- _DIRECTIONS_
A) Rewrite the stretch of the article on the ACIP meeting from "The new members" through "a question-and-answer session.", replacing "work group" with "working group" each time it occurs.
B) Answer these questions about the article on the ACIP meeting, one answer per line:
(i) How many previous ACIP members did Robert F. Kennedy Jr. fire?
(ii) For what ages does the CDC now recommend "shared clinical decision-making" for healthy children?
(iii) Who live-blogged the meeting, and for which outlet?

Segment Start: PAGE EXCERPT

The Centers for Disease Control and Prevention’s (CDC) COVID-19 vaccine work group today assured the agency’s new panel of vaccine advisers that the vaccines are necessary, effective and have no safety concerns beyond a small risk of myocarditis among an age-limited group of young men.
The new members of the Advisory Committee on Immunization Practices (ACIP) pushed back on several claims made by the presenters, including the agency’s methods for assessing efficacy and safety.
They also questioned claims the group made about how dangerous the COVID-19 virus is, especially for children.
ACIP didn’t schedule a vote today on COVID-19 vaccines. The committee only heard data presentations by the work group and engaged in a question-and-answer session.
Today’s meeting was the first since U.S. Health and Human Services Secretary Robert F. Kennedy Jr. fired the previous 17 ACIP members and replaced them with eight (now seven) new members.
The work group members haven’t changed under the new administration.
Last month, Kennedy announced changes to the COVID-19 vaccination recommendations for children and pregnant women.
The CDC now recommends “shared clinical decision-making” between parents and providers for healthy children ages 6 months to 17 years who are not moderately immunocompromised. The agency changed its guidance on COVID-19 vaccines for pregnant women from recommended to “no guidance.”
After several hours of presentations, the work group concluded that the 2024-2025 vaccines were effective in preventing hospitalizations and critical outcomes from COVID-19 in adults, that there is robust safety surveillance with no known risks beyond myocarditis.
The group also concluded that pregnant women are at greater risk from COVID-19, and that maternal vaccination has been shown to protect infants — a claim unsupported by any data from the presentations, said Dr. Meryl Nass, who live-blogged the meeting for CHD.TV.

Segment End: PAGE EXCERPT
Segment Start: SUPPLIED ENTRIES

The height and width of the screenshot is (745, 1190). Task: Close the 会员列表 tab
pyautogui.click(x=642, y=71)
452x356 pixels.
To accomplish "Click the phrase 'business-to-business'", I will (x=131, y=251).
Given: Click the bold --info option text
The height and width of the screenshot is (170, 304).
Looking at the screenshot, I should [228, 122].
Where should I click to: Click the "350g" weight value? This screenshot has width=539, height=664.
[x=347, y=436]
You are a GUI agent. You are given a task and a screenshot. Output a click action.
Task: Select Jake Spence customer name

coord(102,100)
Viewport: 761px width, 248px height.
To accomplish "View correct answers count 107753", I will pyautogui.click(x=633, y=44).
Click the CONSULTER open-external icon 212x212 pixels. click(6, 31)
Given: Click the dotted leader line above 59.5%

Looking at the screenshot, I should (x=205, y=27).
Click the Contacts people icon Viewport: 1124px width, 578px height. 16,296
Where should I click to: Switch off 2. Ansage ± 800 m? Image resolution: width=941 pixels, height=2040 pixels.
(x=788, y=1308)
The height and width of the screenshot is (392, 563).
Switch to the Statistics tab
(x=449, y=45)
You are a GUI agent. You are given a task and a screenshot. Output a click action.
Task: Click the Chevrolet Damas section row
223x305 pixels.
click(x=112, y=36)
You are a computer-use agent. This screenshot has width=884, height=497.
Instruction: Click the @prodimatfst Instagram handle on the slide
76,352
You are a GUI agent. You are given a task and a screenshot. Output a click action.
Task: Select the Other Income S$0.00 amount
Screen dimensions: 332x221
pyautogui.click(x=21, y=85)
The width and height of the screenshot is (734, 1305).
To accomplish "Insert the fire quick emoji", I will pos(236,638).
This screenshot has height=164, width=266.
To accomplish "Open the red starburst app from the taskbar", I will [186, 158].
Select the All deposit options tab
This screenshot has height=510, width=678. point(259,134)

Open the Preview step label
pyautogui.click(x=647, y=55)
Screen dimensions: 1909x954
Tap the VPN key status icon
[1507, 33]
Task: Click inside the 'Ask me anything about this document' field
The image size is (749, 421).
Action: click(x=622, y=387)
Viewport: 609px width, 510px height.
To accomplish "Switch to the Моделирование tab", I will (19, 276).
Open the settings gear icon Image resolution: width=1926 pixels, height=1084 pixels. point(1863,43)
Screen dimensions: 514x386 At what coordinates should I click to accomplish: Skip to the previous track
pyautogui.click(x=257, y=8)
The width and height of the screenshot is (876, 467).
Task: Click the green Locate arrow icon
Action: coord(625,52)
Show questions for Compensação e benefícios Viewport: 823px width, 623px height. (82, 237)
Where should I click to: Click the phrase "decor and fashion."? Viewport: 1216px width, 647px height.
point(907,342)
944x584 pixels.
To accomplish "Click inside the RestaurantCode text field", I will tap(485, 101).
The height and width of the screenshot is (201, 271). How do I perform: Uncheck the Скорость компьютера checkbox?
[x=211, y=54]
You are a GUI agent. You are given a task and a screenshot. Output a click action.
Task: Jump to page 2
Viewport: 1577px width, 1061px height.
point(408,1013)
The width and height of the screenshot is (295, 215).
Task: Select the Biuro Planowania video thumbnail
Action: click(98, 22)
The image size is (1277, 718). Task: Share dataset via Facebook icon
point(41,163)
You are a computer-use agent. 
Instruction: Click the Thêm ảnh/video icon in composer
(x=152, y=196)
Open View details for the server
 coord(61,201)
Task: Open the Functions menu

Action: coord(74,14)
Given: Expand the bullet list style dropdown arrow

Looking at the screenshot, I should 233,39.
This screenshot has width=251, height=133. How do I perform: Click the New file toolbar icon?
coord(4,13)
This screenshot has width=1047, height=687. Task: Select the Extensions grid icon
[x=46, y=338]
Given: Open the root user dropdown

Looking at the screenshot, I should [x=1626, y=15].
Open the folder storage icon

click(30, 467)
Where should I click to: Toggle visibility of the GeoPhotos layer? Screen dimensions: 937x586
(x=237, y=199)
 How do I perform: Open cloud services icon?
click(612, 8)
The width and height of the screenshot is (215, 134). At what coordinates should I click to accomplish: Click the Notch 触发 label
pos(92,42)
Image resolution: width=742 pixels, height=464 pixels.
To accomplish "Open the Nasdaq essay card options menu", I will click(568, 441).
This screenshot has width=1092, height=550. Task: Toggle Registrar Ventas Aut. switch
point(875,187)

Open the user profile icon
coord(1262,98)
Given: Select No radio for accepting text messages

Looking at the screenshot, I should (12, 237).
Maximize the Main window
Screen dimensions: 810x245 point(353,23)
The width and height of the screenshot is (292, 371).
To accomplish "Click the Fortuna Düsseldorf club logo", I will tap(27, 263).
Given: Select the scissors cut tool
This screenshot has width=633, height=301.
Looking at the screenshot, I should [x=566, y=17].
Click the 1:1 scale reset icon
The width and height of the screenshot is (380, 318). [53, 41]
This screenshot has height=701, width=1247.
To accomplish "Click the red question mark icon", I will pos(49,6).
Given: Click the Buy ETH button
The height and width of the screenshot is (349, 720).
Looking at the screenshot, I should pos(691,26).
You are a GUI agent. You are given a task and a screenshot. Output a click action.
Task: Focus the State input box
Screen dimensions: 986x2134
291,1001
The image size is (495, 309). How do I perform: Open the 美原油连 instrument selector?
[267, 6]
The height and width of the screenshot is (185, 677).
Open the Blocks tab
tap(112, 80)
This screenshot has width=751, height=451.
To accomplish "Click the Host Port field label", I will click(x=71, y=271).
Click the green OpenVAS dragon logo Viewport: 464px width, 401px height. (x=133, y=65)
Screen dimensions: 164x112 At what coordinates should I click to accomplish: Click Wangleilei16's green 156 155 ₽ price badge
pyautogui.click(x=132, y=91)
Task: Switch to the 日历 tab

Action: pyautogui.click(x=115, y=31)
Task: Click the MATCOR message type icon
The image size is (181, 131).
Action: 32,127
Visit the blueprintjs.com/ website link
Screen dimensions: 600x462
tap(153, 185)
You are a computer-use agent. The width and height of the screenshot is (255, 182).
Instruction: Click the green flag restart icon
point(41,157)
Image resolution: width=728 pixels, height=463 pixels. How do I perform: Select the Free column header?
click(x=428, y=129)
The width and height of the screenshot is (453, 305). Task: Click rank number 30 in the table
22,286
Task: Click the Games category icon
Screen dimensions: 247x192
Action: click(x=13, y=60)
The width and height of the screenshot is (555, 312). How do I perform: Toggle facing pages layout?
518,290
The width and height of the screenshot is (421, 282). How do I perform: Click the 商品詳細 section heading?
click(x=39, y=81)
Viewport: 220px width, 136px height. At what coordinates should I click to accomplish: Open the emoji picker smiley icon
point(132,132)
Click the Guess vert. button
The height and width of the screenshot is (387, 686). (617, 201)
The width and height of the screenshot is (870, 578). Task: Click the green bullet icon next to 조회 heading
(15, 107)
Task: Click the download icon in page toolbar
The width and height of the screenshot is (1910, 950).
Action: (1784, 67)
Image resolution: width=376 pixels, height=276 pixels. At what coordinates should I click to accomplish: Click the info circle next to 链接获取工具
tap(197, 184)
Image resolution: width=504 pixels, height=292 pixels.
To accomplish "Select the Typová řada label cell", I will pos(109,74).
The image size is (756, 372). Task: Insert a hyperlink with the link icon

Segment End: SUPPLIED ENTRIES

- _EXERCISE RESPONSES_
A)
The new members of the Advisory Committee on Immunization Practices (ACIP) pushed back on several claims made by the presenters, including the agency’s methods for assessing efficacy and safety.
They also questioned claims the group made about how dangerous the COVID-19 virus is, especially for children.
ACIP didn’t schedule a vote today on COVID-19 vaccines. The committee only heard data presentations by the working group and engaged in a question-and-answer session.

B)
(i) 17
(ii) 6 months to 17 years
(iii) Dr. Meryl Nass, for CHD.TV